作家たるもの、ドラマチックな瞬間を体験しているのは当たり前のことなのか。

この本は「ダ・ヴィンチ」で連載されていた「日本テレコム マンスリーエッセイ」が一冊にまとめられたものである。当代の人気作家37名が、コミュニケーションをテーマにして自身の体験談を語っている。これが実に劇的、というか、劇的すぎて「ほんと?」と思うような内容がいくつかあるのである。まずは煩を厭わず並べてみよう(思い切りネタバレになるので、この本をお読みになっていない方はくれぐれもご注意ください)。つまって読みにくいので、5人ずつ区切る。

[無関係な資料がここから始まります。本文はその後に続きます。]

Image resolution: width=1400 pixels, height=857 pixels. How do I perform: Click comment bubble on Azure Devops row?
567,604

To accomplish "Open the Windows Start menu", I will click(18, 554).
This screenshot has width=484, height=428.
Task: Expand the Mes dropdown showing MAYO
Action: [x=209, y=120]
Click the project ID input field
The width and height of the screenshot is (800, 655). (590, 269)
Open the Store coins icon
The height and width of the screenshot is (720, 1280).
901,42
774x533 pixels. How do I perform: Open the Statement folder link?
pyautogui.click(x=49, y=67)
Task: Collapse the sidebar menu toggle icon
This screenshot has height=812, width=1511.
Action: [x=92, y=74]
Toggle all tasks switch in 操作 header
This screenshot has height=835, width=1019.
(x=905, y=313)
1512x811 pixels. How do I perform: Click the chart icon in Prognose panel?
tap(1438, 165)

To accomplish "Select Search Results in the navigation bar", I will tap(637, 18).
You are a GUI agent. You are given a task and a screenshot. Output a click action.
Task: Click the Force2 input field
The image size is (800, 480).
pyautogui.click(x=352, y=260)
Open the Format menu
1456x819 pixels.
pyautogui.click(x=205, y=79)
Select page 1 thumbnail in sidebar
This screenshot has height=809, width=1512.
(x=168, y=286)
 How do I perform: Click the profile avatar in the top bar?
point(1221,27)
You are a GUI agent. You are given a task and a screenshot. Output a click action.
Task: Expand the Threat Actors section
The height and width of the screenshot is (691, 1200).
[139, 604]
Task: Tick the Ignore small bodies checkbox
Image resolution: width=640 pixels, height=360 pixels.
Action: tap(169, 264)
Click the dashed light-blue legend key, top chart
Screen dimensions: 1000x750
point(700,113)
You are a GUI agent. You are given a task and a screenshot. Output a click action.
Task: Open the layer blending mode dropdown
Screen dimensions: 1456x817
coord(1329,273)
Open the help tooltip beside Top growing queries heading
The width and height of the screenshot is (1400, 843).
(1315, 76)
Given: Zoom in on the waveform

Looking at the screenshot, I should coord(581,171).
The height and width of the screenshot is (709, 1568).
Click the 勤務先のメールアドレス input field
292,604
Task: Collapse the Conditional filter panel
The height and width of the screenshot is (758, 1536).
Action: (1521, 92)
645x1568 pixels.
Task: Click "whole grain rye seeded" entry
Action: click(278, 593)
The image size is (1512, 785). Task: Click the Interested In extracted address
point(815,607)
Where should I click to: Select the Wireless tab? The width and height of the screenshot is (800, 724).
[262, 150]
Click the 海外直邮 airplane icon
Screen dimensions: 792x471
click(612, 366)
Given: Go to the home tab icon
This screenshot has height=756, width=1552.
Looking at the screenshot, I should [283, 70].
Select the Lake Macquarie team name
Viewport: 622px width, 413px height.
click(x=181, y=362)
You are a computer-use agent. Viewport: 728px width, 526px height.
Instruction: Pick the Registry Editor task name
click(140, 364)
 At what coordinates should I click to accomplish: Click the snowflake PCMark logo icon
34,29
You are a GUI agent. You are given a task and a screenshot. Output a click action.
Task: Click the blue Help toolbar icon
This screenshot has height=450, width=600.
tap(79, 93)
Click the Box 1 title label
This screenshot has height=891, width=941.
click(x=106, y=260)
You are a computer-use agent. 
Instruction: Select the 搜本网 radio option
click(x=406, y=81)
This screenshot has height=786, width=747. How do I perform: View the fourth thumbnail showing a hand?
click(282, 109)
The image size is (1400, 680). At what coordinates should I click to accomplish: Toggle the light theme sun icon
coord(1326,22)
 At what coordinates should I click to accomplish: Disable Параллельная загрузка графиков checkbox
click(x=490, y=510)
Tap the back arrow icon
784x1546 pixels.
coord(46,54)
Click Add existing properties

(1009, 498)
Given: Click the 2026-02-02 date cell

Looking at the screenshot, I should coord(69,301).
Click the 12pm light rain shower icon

鷺沢 萌:アメリカ在住の学生と遠距離恋愛。突然アメリカまで会いに行く。★
山本文緒:メール歴のこと。
北方謙三:アフリカで手品をする。★
宮本 輝:電子メールの不思議さ。
江國香織:恐怖を忘れるため、ミラノのホテルから日本の友人と一晩電話をした。★

五木寛之:地方都市の村おこし。
藤沢 周:三歳の息子が父にだけ打ち明け話があるという。
松岡佑子:亡夫の会社を引き継いだ一年後『ハリー・ポッター』の翻訳権獲得。★
田口ランディ:早朝の無言電話は痴呆老人(恋する人にかけていたつもり)からだった。★
大沢在昌:深夜のファクスへの思い。

森 絵都:ロンドン滞在中、停電で不安に思った瞬間、日本から電話がある。★
篠田節子:深夜の携帯メール。
夢枕 獏:いつも手書きで仕事をする。
角田光代:アイルランドから日本の恋人へ煙草のお礼の電話をする。★
有栖川有栖:初出版が決まったという電話と同時に、心配する妻から電話がある。★

山川健一:友人が鬱病。励まし方について。
鈴木光司:貧乏旅行中に出版社から連絡があって、ベストセラーが生まれる。★
藤田宜永:行きずりの女性からメールが来る。返事をした翌朝、死んでいた。★
村山由佳:高校時代に好きだった同級生(女)から20年ぶりにメールで連絡がある。★
北村 薫:ファクスの物真似上手の子供の成長(この話、意味不明)。

小池真理子:学生時代の先輩(男)と後輩(女)が、互いに結婚した後も秘めた連絡を取り合う。★
松尾スズキ:西暦2057年の話。
石田衣良:オフラインミーティングで若い女性と二人きりで会う。★
山本一力:直木賞へのスタート地点となったメール。
大林宣彦:新しいものに抵抗のない老父。

川上弘美:東京(50歳女)と徳島(61歳男)の遠距離恋愛。作り話?
大槻ケンヂ:メールで受ける人生相談。
馳 星周:パソコンの故障で書きかけのデータが消滅。その折、沖縄のホステスから贈り物が来る。★
高橋源一郎:母親から来た最初で最後のファクスは白紙。死を知らせる。★
唯川 恵:失恋の愚痴を女友達にぶちまける。実はその相手も失恋したところだった。★

石坂 啓:手塚治虫のやろうとした「人間ファクス」。
鴻池尚史:「打ち上げ」の後の「またやりましょう」というメール。
重松 清:単身赴任者のちょっといい話。これは「朝のリレー」のパクリか。
谷村志穂:自身の失恋を確認する映画の終わったその時間に、相手からメールが届く。★
瀬名秀明:自分の放つ一言の持つ力。

板東真砂子:タヒチに住む私と東京の若い女性のやりとり。★
乙一:大学の同級生(女)とのメール。

ほんとにそんなことがあるのか、それほどうまい具合に話が進むのか、と少しでも思ったものに★をつけてみた。日々の生活には難渋なことが多いと感じる気持ちが強いほど、この本への嫌悪感も強くなると思った。後味のとても悪い本である。変なまとめ方になった。巻頭の文章が鷺沢萌であるのも、あまりにも劇的すぎて、出来すぎである。それとも何かの因縁だろうか。